I am told you used one of these
to test them. When I started as an electrician I did not see any, not a clue why, but think the water main to most homes resulted in a rather good earth? It was only when we went to plastic water mains, and relied on the earth rod, that the ELCB-v came in, first time I found one was around 1989 at a caravan site used for workers building Sizewell 'B', think the site left over from building 'A' station, and my fitting of earth wires rendered the units inoperative, and they were all changed to RCCB's as then called, was ELCB-c and became the RCD.
It was the problem with stay earths which resulted in the ELCB-v being phased out, I was told they were banned, but not sure on that.
Sorry I mentioned the ELCB-v now,
@zaarin_2003 must be totally confused.
@davidarthor146 post has resulted in the thread running off on a tangent.

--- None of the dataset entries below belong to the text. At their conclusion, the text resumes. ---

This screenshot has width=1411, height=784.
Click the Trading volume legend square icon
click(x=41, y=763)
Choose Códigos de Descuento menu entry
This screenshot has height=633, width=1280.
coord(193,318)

I remember it was also Sizewell when I first came across the heavy use of RCD's, many values from 1 amp to 30 mA, with delays which should have ensured correct one tripped, but the problem was switches tend to only switch the line, and neutral was left connected, so finding earth to neutral faults was hard.
At last today with the RCBO at least the fault is on one circuit only, but seems we have lost
@zaarin_2003 he has never got back, any surprise with a thread like this?

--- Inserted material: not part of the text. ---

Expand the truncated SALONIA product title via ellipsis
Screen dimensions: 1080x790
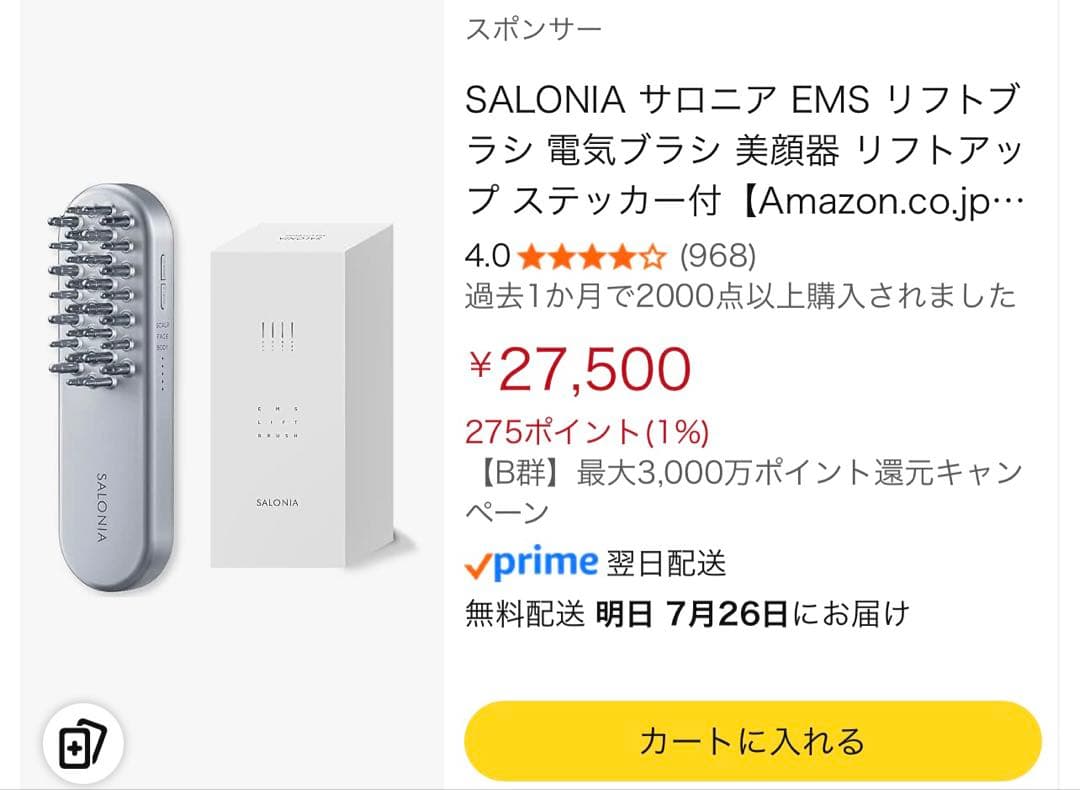[x=1008, y=199]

I am afraid I am also guilty of fitting RCD's without testing the installation properly, yes used the insulation tester, but that uses DC, so gave no indication of the amount of leakage due to inductive and capacitive linking, I knew the limit was 9 mA, but had no way to measure the 9 mA, so removed a 100 mA RCD and fitted a 30 mA instead without testing first to see if a single RCD was appropriate. Just trusted to the lord.

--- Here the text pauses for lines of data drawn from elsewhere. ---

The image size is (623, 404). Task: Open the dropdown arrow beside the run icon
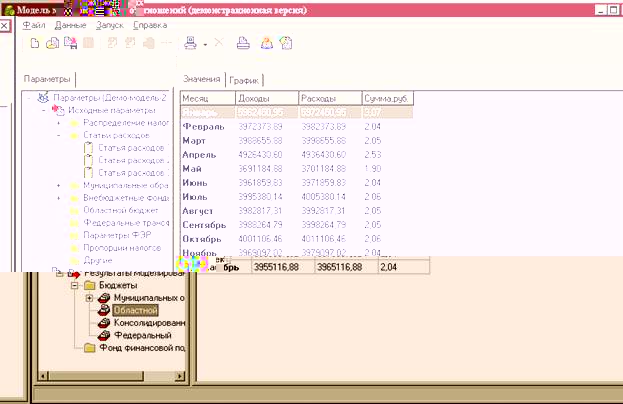point(204,44)
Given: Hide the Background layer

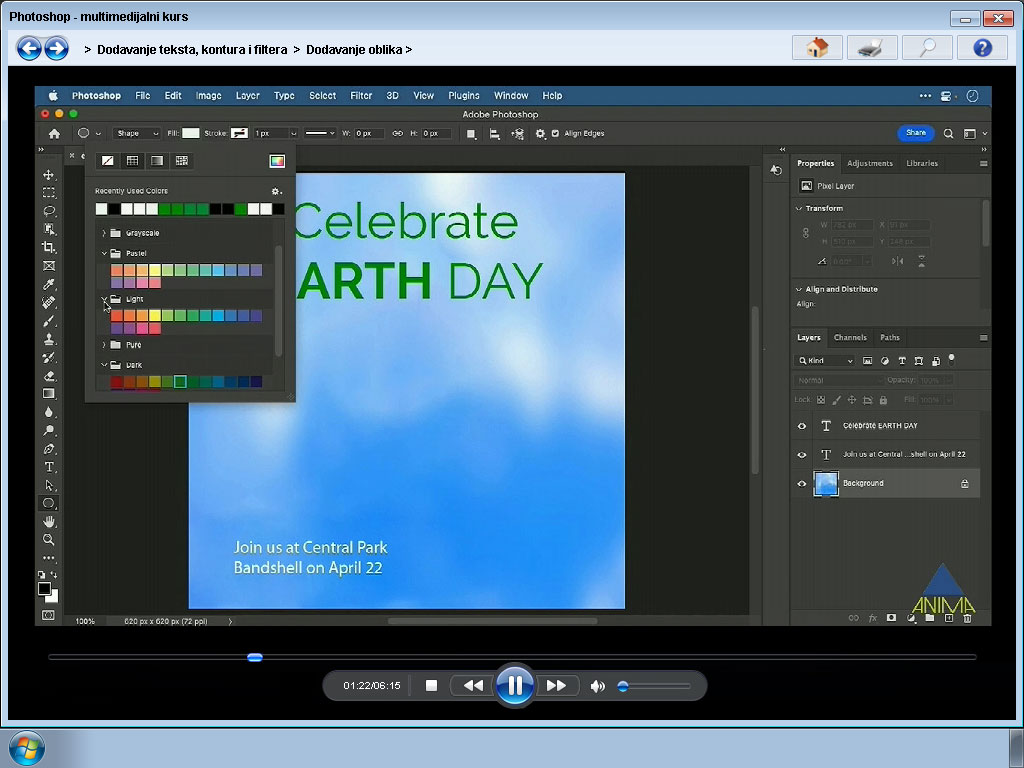Looking at the screenshot, I should click(x=802, y=484).
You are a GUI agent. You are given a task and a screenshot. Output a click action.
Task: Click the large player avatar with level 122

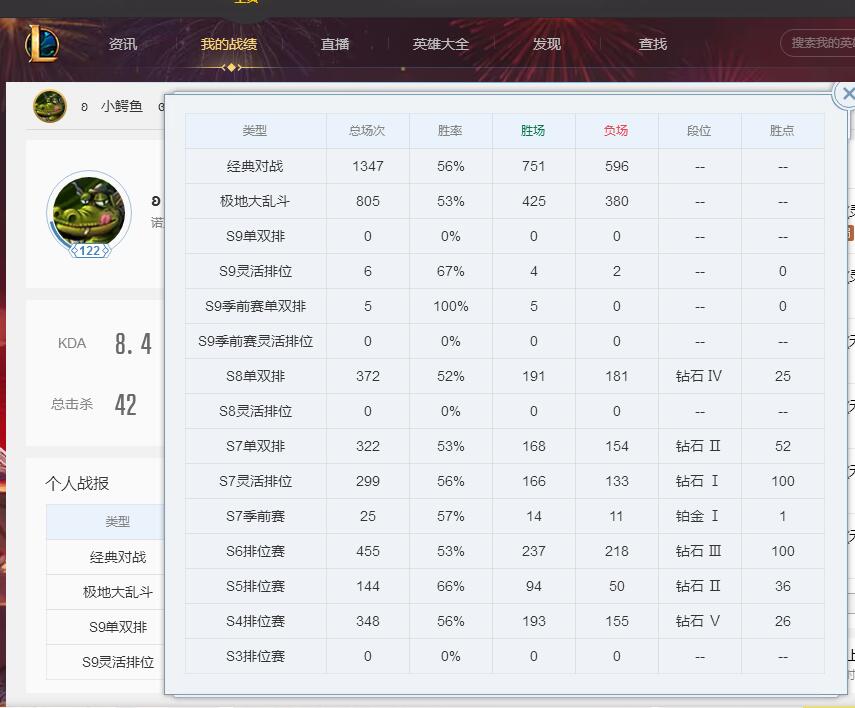pos(88,213)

This house never tested before CU change, just used all RCBO to be on safe side, then found the type B were in fact type AC in spite of saying type B on the packet. Since I have measured the total leakage at around 26 mA, so two RCD's would not have been appropriate, but how many do test? OK tester was cheap enough, around £35 for my new clamp on that can measure 1 mA increments in AC or DC, although the DC is a bit hit and miss, zeroing the meter is OK in theroy, but move the meter slightly and zero is out again. But I am not really worried about the RCBO's working they are just secondary protection as far as the RCD bit goes. And even a type A is only good for 6 mA, so unless it has some auto disconnect if over 6 mA flows, then rather pointless.